Dataset records
»»
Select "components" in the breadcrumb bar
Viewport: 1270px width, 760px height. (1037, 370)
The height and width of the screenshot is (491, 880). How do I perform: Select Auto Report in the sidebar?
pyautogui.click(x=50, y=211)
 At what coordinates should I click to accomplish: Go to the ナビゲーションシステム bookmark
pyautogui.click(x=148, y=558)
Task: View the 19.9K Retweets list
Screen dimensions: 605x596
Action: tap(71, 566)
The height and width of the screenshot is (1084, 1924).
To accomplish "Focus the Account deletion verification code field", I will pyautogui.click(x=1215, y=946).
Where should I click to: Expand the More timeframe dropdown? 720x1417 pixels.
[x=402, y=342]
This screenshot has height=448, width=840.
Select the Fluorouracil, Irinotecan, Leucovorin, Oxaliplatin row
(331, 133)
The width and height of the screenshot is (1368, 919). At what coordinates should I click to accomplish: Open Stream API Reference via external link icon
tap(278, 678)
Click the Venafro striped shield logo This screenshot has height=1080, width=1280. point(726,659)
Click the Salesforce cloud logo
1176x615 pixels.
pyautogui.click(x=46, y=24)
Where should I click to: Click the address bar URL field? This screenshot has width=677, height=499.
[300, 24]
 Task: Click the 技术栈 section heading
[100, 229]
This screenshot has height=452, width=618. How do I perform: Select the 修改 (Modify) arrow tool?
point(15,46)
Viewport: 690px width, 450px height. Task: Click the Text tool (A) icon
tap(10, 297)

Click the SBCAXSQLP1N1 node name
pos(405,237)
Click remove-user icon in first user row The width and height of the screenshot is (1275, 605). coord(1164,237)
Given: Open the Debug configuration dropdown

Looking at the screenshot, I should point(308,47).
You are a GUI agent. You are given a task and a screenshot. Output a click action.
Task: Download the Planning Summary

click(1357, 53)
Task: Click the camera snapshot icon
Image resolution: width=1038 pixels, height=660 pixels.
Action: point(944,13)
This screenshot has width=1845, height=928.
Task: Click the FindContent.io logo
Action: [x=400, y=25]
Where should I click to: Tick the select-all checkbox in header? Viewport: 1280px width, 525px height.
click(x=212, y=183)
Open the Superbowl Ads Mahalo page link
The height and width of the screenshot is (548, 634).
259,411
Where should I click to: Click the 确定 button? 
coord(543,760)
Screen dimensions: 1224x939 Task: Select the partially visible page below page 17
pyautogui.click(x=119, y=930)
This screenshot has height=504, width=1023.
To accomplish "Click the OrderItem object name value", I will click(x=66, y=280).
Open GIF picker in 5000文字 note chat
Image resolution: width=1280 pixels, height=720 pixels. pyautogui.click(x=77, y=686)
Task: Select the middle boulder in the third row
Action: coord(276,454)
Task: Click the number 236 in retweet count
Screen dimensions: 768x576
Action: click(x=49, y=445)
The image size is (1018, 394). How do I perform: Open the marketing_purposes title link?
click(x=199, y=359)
««
All that is wanted is an exact copy of the lines above from the one with "Click the Salesforce cloud logo" through the one with "Click remove-user icon", with both ends included.

Exercise response:
Click the Salesforce cloud logo
1176x615 pixels.
pyautogui.click(x=46, y=24)
Where should I click to: Click the address bar URL field? This screenshot has width=677, height=499.
[300, 24]
 Task: Click the 技术栈 section heading
[100, 229]
This screenshot has height=452, width=618. How do I perform: Select the 修改 (Modify) arrow tool?
point(15,46)
Viewport: 690px width, 450px height. Task: Click the Text tool (A) icon
tap(10, 297)

Click the SBCAXSQLP1N1 node name
pos(405,237)
Click remove-user icon in first user row The width and height of the screenshot is (1275, 605). coord(1164,237)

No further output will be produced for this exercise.